::: Exercise input

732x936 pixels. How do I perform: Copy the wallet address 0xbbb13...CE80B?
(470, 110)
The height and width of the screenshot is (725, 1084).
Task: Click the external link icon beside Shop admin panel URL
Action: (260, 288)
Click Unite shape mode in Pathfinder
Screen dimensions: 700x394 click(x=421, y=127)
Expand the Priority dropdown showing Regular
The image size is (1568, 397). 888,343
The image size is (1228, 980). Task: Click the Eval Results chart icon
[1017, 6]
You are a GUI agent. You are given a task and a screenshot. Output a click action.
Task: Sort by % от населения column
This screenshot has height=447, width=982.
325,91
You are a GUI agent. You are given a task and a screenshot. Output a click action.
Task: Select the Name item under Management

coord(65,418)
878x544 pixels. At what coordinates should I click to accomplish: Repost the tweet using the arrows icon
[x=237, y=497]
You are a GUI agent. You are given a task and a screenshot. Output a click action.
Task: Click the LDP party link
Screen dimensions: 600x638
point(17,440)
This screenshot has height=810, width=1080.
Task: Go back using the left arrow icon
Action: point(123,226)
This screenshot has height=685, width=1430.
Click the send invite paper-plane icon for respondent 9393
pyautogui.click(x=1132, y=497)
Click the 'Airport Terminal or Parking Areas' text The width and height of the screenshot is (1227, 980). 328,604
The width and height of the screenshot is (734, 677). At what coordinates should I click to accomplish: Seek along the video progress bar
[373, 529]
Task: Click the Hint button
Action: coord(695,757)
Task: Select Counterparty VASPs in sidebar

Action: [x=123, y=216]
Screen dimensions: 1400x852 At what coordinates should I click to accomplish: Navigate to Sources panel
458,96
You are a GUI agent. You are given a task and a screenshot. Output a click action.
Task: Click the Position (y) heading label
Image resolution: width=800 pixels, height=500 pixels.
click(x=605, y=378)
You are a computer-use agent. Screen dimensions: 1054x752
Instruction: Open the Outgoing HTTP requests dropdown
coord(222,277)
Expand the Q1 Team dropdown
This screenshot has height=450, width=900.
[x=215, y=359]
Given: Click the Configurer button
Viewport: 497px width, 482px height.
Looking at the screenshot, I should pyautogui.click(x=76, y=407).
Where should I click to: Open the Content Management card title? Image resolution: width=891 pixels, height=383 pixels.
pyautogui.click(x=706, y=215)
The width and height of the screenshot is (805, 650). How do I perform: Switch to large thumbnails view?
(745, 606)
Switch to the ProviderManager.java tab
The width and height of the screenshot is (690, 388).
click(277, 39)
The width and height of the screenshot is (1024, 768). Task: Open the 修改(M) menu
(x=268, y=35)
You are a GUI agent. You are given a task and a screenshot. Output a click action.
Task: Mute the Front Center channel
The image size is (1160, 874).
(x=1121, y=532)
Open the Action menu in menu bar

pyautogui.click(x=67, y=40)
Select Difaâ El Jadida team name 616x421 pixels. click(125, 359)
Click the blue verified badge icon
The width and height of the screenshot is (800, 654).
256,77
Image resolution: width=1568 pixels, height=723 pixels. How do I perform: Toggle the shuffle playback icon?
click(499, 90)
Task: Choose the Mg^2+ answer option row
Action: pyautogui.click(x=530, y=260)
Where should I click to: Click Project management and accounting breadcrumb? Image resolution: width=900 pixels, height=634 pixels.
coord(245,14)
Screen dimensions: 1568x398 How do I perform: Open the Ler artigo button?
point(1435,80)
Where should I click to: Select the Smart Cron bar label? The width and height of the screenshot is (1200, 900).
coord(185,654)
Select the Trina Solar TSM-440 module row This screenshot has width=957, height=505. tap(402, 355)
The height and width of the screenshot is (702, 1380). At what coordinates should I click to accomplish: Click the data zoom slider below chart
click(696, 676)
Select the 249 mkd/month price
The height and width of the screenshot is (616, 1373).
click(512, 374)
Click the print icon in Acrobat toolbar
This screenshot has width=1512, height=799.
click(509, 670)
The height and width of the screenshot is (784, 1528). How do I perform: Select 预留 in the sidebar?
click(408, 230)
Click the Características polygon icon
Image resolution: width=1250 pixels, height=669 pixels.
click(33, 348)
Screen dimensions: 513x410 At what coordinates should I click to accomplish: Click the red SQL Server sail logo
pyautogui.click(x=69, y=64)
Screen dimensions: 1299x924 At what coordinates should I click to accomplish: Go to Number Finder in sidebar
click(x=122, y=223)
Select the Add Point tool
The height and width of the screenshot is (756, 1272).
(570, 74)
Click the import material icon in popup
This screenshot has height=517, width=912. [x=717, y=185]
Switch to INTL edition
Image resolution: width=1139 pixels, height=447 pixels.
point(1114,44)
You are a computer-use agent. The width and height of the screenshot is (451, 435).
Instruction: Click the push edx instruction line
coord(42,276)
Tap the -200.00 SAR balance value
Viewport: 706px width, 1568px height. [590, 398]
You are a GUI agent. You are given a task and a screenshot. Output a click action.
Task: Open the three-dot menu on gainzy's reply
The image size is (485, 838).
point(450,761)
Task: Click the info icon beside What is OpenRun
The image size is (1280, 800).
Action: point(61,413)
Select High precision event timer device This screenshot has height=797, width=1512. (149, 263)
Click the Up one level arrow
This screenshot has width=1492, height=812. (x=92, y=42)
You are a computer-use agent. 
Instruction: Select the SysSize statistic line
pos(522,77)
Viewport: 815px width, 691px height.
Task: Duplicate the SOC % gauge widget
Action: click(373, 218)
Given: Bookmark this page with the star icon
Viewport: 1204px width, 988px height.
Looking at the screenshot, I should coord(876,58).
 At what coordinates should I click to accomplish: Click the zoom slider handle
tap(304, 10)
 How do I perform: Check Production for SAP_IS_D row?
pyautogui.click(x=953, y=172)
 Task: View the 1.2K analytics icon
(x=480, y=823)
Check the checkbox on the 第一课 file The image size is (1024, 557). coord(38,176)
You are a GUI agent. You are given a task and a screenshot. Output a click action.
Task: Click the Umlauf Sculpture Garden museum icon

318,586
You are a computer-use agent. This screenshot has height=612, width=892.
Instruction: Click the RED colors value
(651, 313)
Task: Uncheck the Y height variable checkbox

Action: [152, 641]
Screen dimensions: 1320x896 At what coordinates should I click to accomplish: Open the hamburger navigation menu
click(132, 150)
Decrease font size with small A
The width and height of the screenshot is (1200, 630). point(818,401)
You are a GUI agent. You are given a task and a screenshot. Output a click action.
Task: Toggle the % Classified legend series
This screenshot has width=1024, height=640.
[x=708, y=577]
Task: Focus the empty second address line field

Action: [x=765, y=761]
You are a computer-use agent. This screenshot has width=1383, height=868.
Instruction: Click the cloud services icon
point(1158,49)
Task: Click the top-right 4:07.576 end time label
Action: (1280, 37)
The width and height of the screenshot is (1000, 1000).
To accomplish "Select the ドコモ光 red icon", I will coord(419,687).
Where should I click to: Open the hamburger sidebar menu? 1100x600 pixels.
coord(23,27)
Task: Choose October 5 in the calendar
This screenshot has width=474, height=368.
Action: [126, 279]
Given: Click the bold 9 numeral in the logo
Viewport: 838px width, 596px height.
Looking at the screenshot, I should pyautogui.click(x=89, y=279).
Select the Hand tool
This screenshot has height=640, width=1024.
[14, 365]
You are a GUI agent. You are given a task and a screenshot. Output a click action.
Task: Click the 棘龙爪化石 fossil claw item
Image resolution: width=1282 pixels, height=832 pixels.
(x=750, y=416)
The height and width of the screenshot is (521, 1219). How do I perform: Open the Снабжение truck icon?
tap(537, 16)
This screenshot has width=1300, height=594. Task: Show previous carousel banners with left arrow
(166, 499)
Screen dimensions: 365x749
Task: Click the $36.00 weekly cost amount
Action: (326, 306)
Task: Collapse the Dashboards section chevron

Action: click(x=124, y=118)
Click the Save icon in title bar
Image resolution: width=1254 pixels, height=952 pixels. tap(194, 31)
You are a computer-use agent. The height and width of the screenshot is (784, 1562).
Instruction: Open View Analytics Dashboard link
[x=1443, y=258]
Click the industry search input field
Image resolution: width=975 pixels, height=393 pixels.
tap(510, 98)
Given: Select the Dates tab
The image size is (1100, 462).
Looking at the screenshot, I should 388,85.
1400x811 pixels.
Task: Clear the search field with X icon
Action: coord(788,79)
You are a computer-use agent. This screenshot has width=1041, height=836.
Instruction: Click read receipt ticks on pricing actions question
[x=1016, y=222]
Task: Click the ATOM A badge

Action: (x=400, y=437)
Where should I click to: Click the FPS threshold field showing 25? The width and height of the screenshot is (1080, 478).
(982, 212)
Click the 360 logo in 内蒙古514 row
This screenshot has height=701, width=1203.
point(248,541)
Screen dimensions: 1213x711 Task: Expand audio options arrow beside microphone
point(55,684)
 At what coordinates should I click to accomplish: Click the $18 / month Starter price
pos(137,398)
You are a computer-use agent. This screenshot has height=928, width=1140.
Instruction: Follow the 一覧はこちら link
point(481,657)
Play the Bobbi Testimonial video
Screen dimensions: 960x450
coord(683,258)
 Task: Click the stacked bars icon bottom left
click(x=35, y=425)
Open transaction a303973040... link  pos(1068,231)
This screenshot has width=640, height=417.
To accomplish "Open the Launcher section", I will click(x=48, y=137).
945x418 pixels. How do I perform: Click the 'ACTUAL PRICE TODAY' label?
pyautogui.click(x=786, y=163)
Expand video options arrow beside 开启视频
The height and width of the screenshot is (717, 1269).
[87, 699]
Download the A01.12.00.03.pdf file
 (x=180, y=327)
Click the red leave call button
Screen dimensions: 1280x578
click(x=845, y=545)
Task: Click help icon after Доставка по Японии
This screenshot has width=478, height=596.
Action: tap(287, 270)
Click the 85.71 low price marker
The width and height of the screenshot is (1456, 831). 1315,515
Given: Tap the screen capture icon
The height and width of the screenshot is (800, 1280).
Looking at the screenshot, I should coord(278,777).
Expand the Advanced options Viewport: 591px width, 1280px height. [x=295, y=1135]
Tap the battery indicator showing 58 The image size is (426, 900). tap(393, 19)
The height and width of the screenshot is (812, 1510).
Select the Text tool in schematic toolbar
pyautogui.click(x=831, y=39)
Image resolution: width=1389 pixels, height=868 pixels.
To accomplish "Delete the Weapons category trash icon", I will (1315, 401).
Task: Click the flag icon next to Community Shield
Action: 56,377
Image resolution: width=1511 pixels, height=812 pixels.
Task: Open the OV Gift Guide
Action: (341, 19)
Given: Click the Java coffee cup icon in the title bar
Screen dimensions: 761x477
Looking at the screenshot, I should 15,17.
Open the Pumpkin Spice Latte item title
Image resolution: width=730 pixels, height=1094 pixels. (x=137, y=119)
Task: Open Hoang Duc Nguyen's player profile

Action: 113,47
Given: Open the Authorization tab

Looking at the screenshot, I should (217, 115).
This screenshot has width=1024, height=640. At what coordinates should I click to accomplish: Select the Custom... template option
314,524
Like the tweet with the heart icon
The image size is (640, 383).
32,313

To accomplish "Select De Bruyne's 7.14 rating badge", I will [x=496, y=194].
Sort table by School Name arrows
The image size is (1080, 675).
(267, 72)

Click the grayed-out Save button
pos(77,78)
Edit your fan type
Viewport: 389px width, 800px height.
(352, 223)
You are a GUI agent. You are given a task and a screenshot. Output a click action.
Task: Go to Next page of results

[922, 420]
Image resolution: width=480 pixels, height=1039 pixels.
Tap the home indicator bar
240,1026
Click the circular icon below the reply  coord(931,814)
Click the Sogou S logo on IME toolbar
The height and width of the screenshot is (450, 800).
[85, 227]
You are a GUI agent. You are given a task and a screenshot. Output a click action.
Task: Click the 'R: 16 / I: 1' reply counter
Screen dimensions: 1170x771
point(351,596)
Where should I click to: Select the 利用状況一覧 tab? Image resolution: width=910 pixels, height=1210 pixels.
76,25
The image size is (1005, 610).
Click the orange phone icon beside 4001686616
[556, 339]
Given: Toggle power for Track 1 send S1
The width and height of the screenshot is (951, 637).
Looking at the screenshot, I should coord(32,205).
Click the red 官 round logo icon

::::::

## Aim of the exercise
Find every line in the records above that holds the word "reply", and copy each one.

## Result below
Task: Open the three-dot menu on gainzy's reply
Click the circular icon below the reply  coord(931,814)
Task: Click the 'R: 16 / I: 1' reply counter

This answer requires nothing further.